Título: O fantasma não assusta mais
Autor: Alves, Cristina; Almeida, Cássia
Fonte: O Globo, 22/02/2008, Economia, p. 27

Após idas e vindas ao FMI e moratórias, dívida externa do país foi solucionada com pragmatismo e ortodoxia.

O fantasma ficou para trás. O Brasil hoje tem dinheiro suficiente para pagar sua dívida externa, tanto pública como privada. E ainda sobra troco. A notícia chega justamente num momento em que o mundo vive o temor de mais uma crise internacional, desta vez, vinda dos Estados Unidos, motor - ainda - da economia do planeta. Claro que a crise pode respingar no Brasil, mas agora o país tem o seu "colchão de liquidez", recheado com US$187,507 bilhões.

A dívida externa foi uma das grandes bandeiras de muitas gerações. Os choques do petróleo e a disparada dos juros pelo banco central americano - nas mãos de Paul Volcker - levaram à moratória mexicana em 1982. Não demorou muito, chegou ao Brasil. "Não pagaremos a dívida com a fome do povo", bradou Tancredo Neves. No governo José Sarney, foi o ministro Dilson Funaro que disse que o Brasil não pagaria. Durante anos, simpatizantes da esquerda, líderes sindicais, artistas... Não faltou quem empunhasse bandeiras contra o Fundo Monetário Internacional (FMI), os banqueiros internacionais, todos que usurpavam o Terceiro Mundo.

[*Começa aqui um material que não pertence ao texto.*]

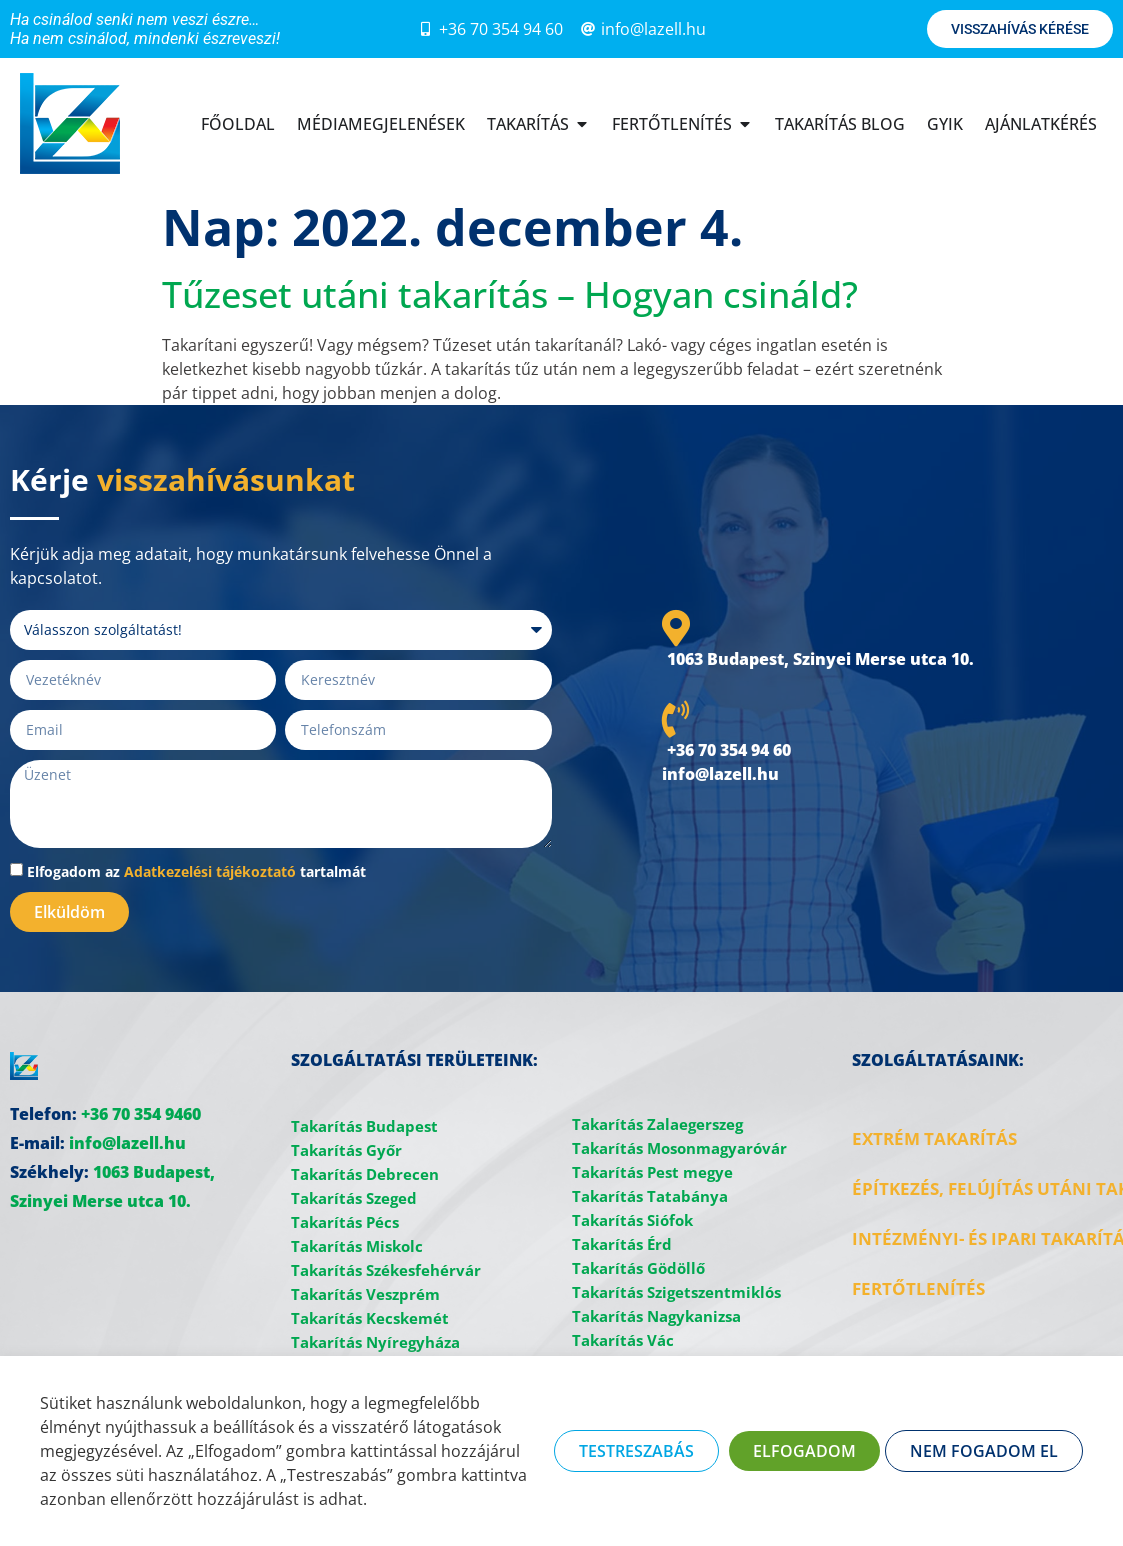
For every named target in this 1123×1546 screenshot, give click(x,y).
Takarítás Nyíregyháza (375, 1342)
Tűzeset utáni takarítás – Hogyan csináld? (510, 294)
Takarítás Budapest (364, 1126)
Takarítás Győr (346, 1150)
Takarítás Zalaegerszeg (657, 1124)
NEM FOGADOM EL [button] (984, 1451)
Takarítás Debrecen (365, 1174)
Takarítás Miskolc (357, 1246)
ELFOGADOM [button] (804, 1451)
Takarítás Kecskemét (370, 1318)
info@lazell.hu (127, 1143)
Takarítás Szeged (354, 1198)
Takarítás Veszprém (365, 1294)
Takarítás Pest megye (652, 1172)
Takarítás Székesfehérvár (386, 1270)
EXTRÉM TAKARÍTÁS (934, 1138)
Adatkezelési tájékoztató (210, 871)
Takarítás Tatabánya (650, 1196)
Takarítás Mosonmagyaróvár (679, 1148)
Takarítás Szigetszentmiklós (676, 1292)
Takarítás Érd (622, 1244)
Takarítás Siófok (632, 1220)
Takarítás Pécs (345, 1222)
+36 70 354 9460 (141, 1114)
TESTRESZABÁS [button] (636, 1451)
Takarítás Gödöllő (638, 1268)
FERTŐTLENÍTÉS (918, 1288)
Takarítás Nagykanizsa (656, 1316)
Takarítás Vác (623, 1340)
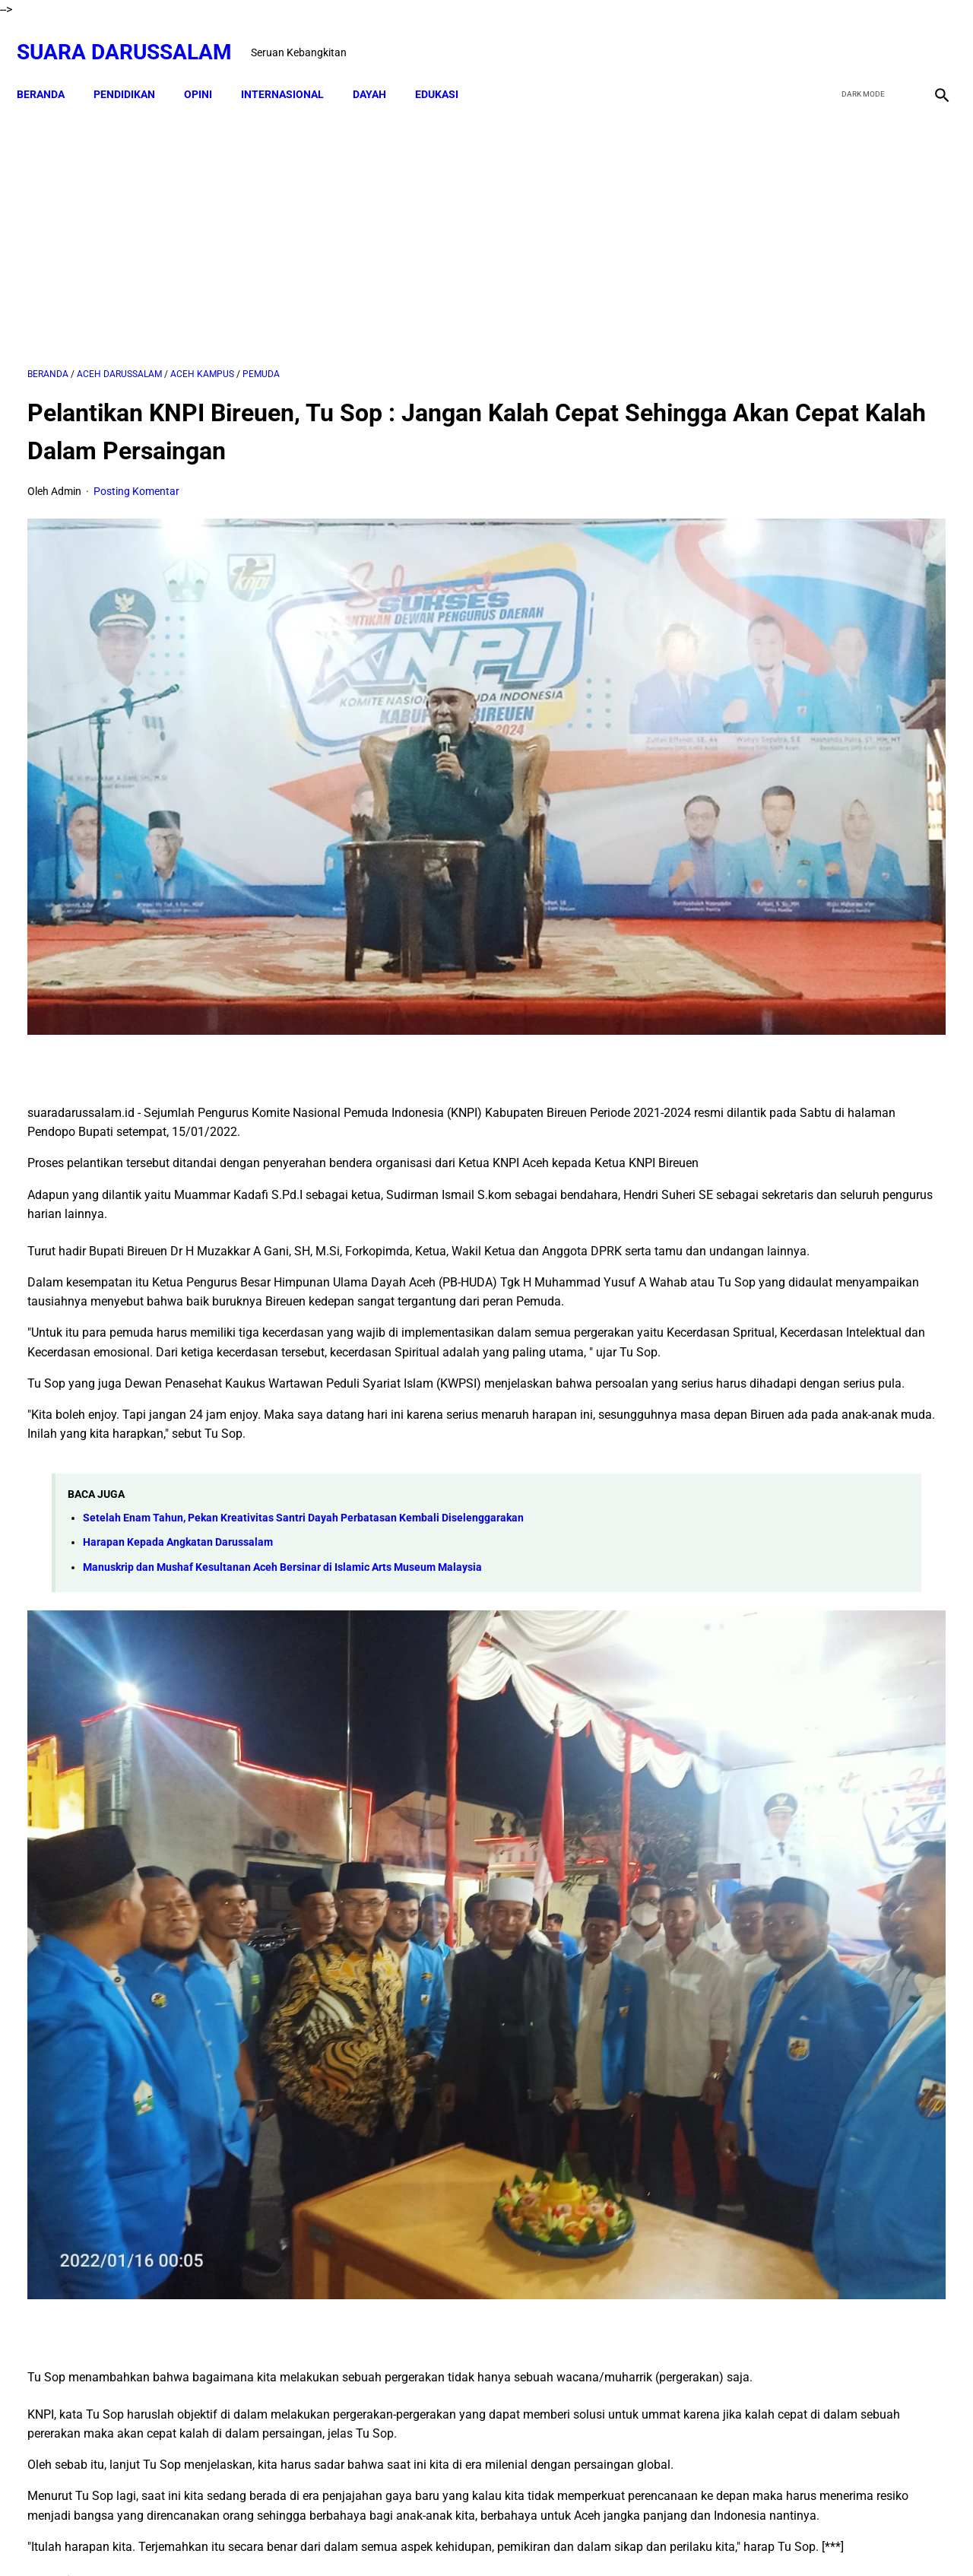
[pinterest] (413, 2398)
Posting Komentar (136, 476)
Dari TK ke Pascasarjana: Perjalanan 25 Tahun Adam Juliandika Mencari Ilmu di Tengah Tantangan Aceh (819, 827)
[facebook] (822, 35)
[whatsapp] (567, 2398)
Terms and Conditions (573, 2537)
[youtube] (893, 35)
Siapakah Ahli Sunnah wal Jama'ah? (857, 1463)
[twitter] (857, 35)
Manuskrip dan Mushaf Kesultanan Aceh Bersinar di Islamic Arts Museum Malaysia (282, 1477)
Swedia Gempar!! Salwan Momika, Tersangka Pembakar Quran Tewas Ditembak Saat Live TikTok (807, 940)
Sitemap (487, 2537)
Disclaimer (429, 2537)
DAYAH (380, 68)
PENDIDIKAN (135, 68)
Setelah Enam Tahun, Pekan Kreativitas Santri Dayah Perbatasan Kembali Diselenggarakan (303, 1429)
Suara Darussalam (134, 35)
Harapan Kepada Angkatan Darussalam (178, 1453)
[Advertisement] (335, 218)
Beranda (51, 68)
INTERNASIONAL (293, 68)
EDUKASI (447, 68)
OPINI (209, 68)
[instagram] (929, 35)
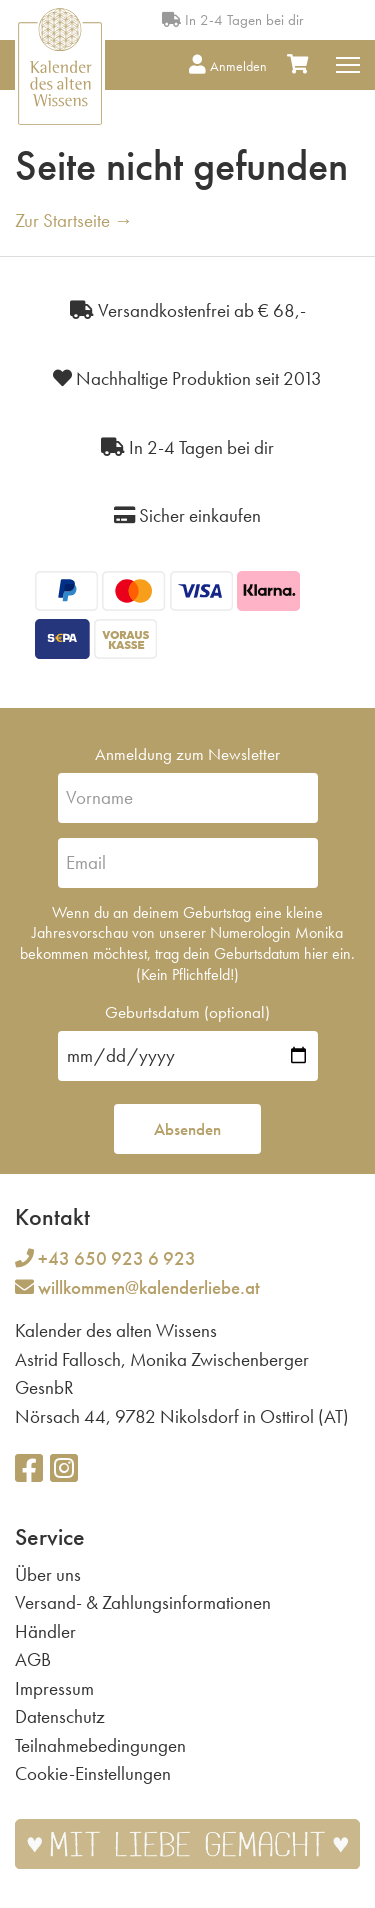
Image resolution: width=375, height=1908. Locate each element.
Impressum (54, 1688)
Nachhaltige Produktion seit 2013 (187, 378)
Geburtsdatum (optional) (187, 1012)
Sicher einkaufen (187, 515)
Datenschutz (60, 1716)
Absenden (187, 1129)
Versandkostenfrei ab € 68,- (188, 310)
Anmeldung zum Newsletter (187, 754)
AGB (33, 1659)
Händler (45, 1631)
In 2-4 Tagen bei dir (232, 20)
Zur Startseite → (74, 220)
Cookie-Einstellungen (93, 1773)
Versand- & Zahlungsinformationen (143, 1602)
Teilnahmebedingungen (100, 1745)
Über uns (48, 1574)
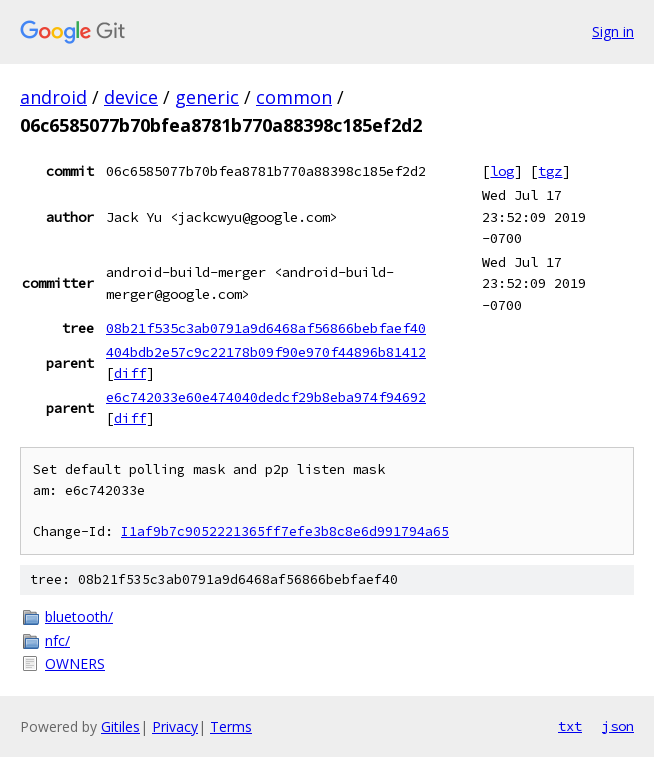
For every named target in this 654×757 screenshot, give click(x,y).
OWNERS (75, 663)
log (502, 171)
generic (207, 97)
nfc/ (57, 640)
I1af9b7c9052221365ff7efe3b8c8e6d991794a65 (285, 531)
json (618, 726)
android (53, 97)
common (294, 97)
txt (570, 726)
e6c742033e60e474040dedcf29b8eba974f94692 (266, 397)
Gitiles (120, 726)
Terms (231, 726)
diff (130, 373)
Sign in (613, 31)
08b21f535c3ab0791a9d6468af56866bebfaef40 (266, 328)
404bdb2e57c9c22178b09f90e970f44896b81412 (266, 352)
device (131, 97)
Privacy (175, 726)
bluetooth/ (79, 616)
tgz (550, 171)
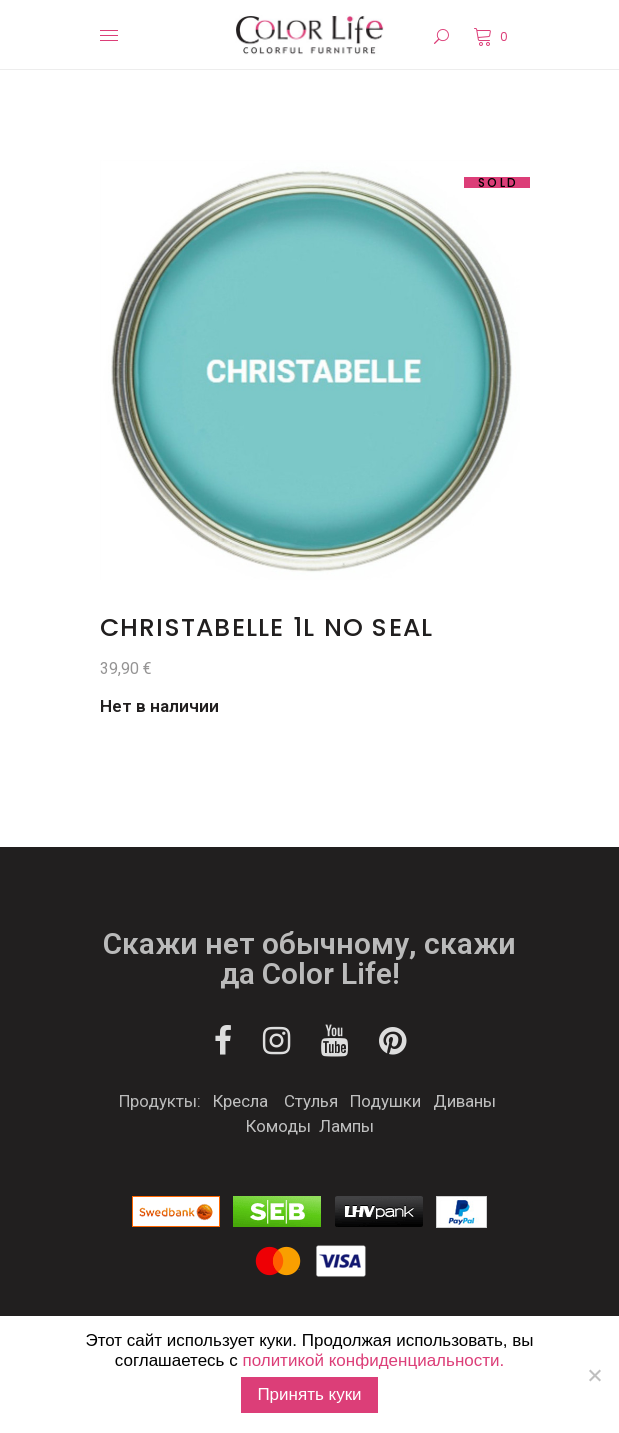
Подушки (385, 1101)
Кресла (240, 1101)
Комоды (278, 1126)
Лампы (346, 1126)
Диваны (464, 1101)
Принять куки (309, 1394)
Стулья (311, 1101)
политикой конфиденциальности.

Governo do PT, que pregou moratória, paga antes ao FMI

Hoje, para os mais novos, o discurso parece roto e envelhecido. Mas não era. A dívida externa foi solucionada com o pragmatismo e a ortodoxia usados no combate à inflação. A bandeira contra a dívida externa ficou para trás. E o fato é celebrado justamente no governo de Luiz Inácio Lula da Silva, o presidente que um dia foi líder sindical e que bradou contra a dívida externa a ponto de o seu partido ter proposto auditoria, moratória e até plebiscito para saber se o país deveria, ou não, pagá-la.

Nenhuma medida radical foi tomada. Não houve mágica. Houve, sim, um longo caminho de renegociações, troca de títulos e, mais recentemente, de grande acumulação de reservas internacionais, com a compra oportunista pelo Banco Central de dólares que se espalhavam em abundância pelo mercado brasileiro, com o avanço das exportações. Inchava-se as reservas e impedia-se a queda exagerada do dólar. Tudo isso permitiu, sem heterodoxia e sem passe de mágica, espantar o fantasma do endividamento.

Quase duzentos anos depois, os sustos com as idas periódicas do país ao Fundo Monetário Internacional (FMI) sumiram. No lugar, apareceu um Brasil que foi, sim, ao FMI no fim de 2005, mas para antecipar o pagamento de sua dívida de US$15 bilhões, contraída meses antes de o presidente Lula assumir a condução do país.